Best I can tell, the last men's head coach to earn a No. 1 seed in his first year as a head coach was North Carolina's Bill Guthridge when he took over for Dean Smith in 1997-98. But he inherited one heck of a roster with Vince Carter, Antawn Jamison, Shammond Williams and Ed Cota as the primary holdovers from a team that earned a No. 1 seed and made the Final Four the previous year.
Suffice it to say, that's not what Tommy Lloyd got at Arizona.
The Wildcats lost four of the six leading scorers from a team that went 17-9 last season. And while Bennedict Mathurin has emerged as a clear-cut lottery pick this year, there's not a single can't-miss, top-50 recruit on this roster.
And yet, in swoops Mark Few's longtime assistant at Gonzaga, putting Arizona not only in position for its first NCAA tournament appearance since 2018, but possibly just its second No. 1 seed since 2003.
Lloyd has certainly brought that Gonzaga flair from Spokane down to Tucson. Arizona had been an average-paced team since before Sean Miller took over in 2009, but Lloyd has these Wildcats playing at one of the quickest tempos in the nation, thriving on excellent interior play. They boast one of the highest assist rates, make better than 57 percent of their two-point attempts, get back more than 36 percent of their misses and limit opponents to 40 percent on their two-point attempts.
It's a lethal formula, and it might carry them to the No. 1 overall seed in a few weeks.
Were it not for what's happening at Providence, Lloyd would be the obvious choice for national coach of the year.
Keep Your Cooley

@tsnide2289 Cooley
@ZonedOut112 COOLEY!!!!
@hoosiersfan93 Cooley for sure
@BobbyBoucher87 As a Purdue fan it is Ed Cooley from Providence and it's not even close. Every other top candidate has a 1st round NBA player on their team and Cooley doesn't have that at all.
You know how I know Ed Cooley is the correct answer? Because a self-proclaimed Purdue fan and someone whose user name is HOOSIERS FAN 93 both recognize what an incredible, improbable job Cooley has done with the current first-place team in the Big East.
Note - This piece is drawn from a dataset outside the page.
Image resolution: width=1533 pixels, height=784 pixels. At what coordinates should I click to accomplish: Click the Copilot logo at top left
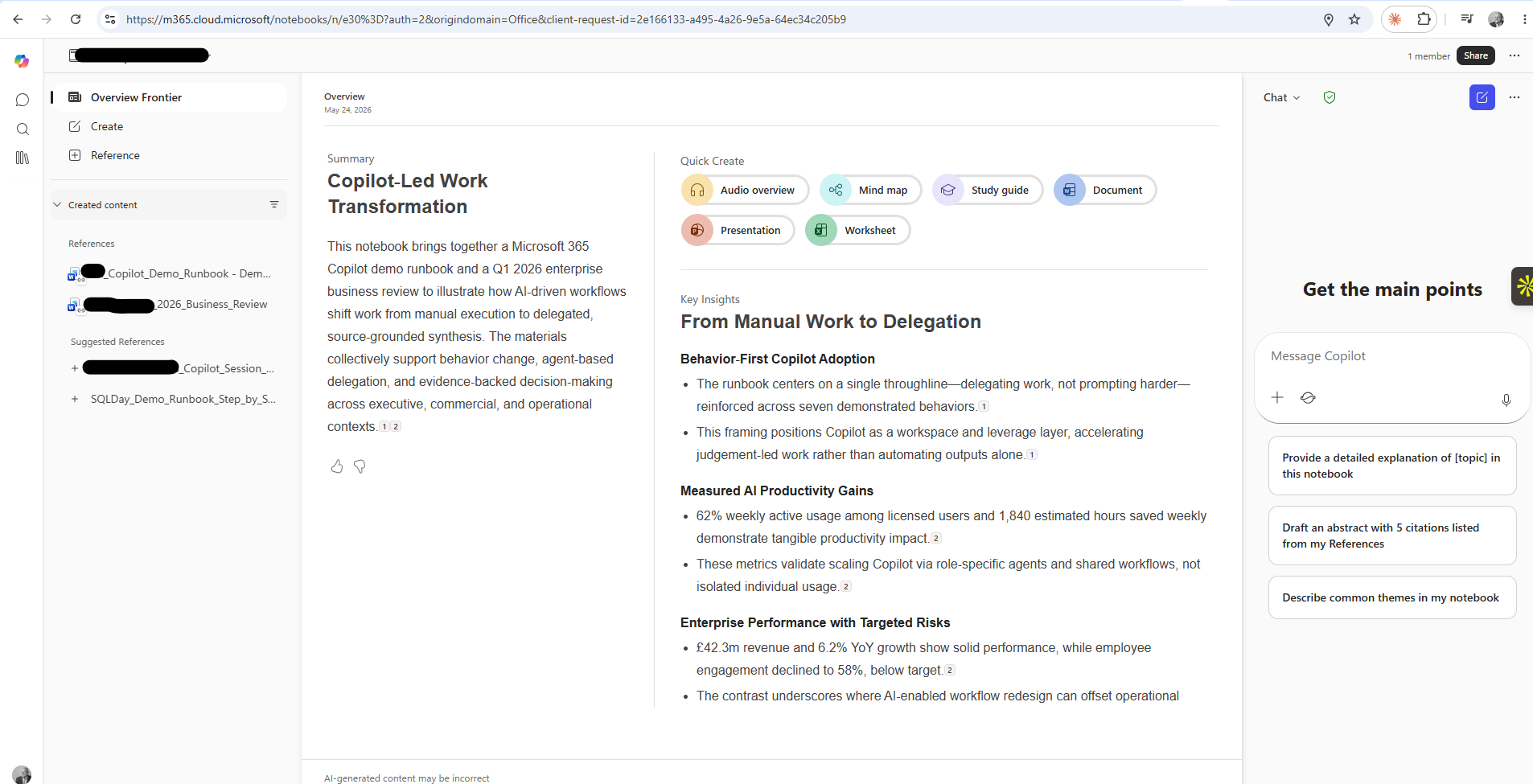click(x=22, y=61)
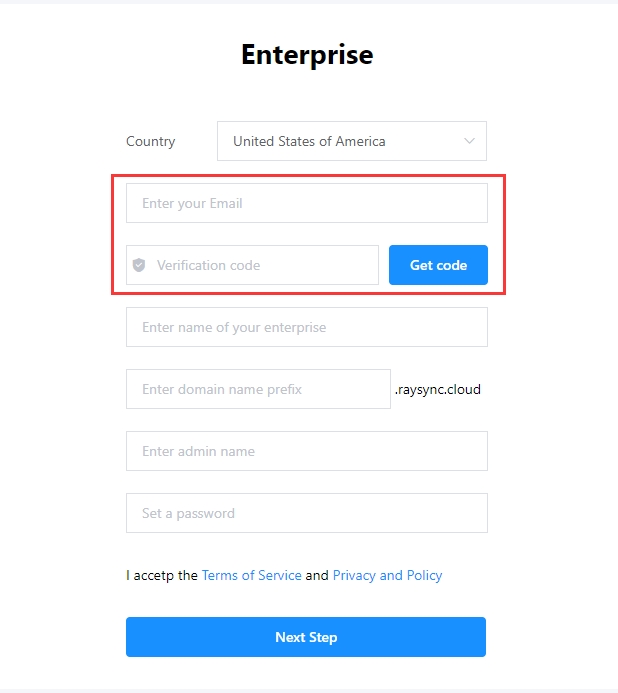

Just so we're clear, this prompt went out on the B/R app several hours before Tuesday night's gigantic Villanova-Providence showdown. But no matter what happened in that game—Villanova ultimately won—Cooley was still arguably going to be the correct answer.
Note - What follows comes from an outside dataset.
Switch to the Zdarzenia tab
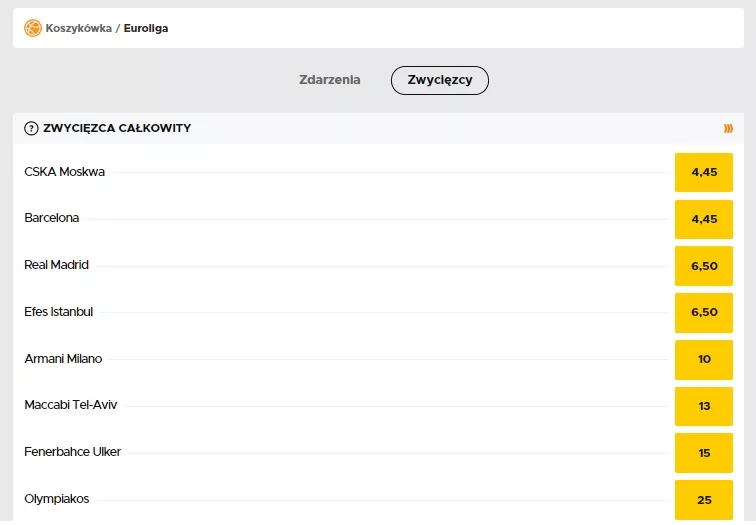(x=330, y=80)
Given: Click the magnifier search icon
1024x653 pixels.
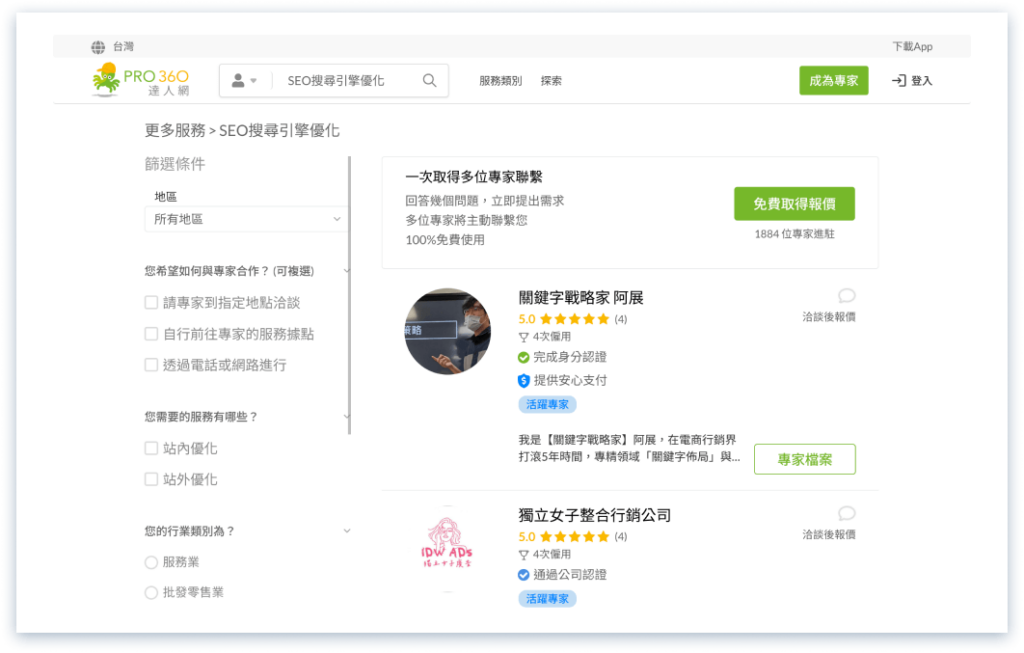Looking at the screenshot, I should point(429,78).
As our resident Waterboy fan noted, Cooley has led Providence to a spot in the AP Top 10 without anything close to a lottery pick or National Player of the Year candidate. Heck, Providence probably doesn't even have a first-team All-Big East guy on the roster, though I would imagine either Nate Watson or Jared Bynum makes an appearance if the Friars finish in first place.
Providence's predictive metrics have been a daily topic of conversation for the past month. And by "daily topic of conversation," what I really mean is Providence fans relentlessly yelling at any bracketologist with the gall to point out that the Friars are roughly the 50th-best team on KenPom, or that a home win over Providence just barely counts as a Quadrant 1 win.
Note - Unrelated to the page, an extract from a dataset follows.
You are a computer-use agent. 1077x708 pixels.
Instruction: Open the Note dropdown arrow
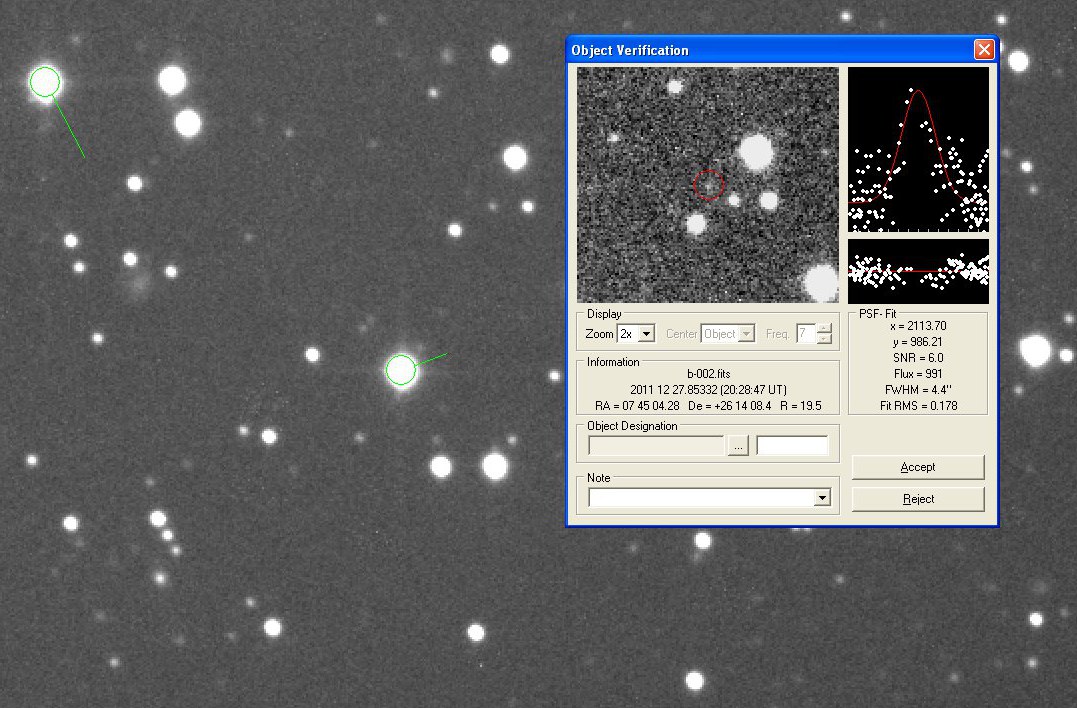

The Friars have the margin-irrelevant wins and losses of a possible No. 1 seed, but they entered play on Tuesday with the exact same average scoring margin (plus-6.3 PPG) as 15-10 Texas A&M. They had nine wins by five points or fewer and a perfect 19-0 record in games decided by 17 points or fewer.
That makes it tough to assess where to seed Providence, and tougher still to get a grasp on whether it would be wise to pick this team to reach the Sweet 16. But what it really makes it tough to do is deny that Cooley should be the national coach of the year.
Tommy Lloyd and Bruce Pearl are extremely deserving candidates who might end up getting the nod if their teams are still in the mix for the No. 1 overall seed come Selection Sunday. No one has done more with less NBA talent than Cooley, though, and that's why he gets my vote.
Statistics current through start of play on Tuesday Feb. 15 and are from KenPom.com and Sports Reference unless otherwise noted.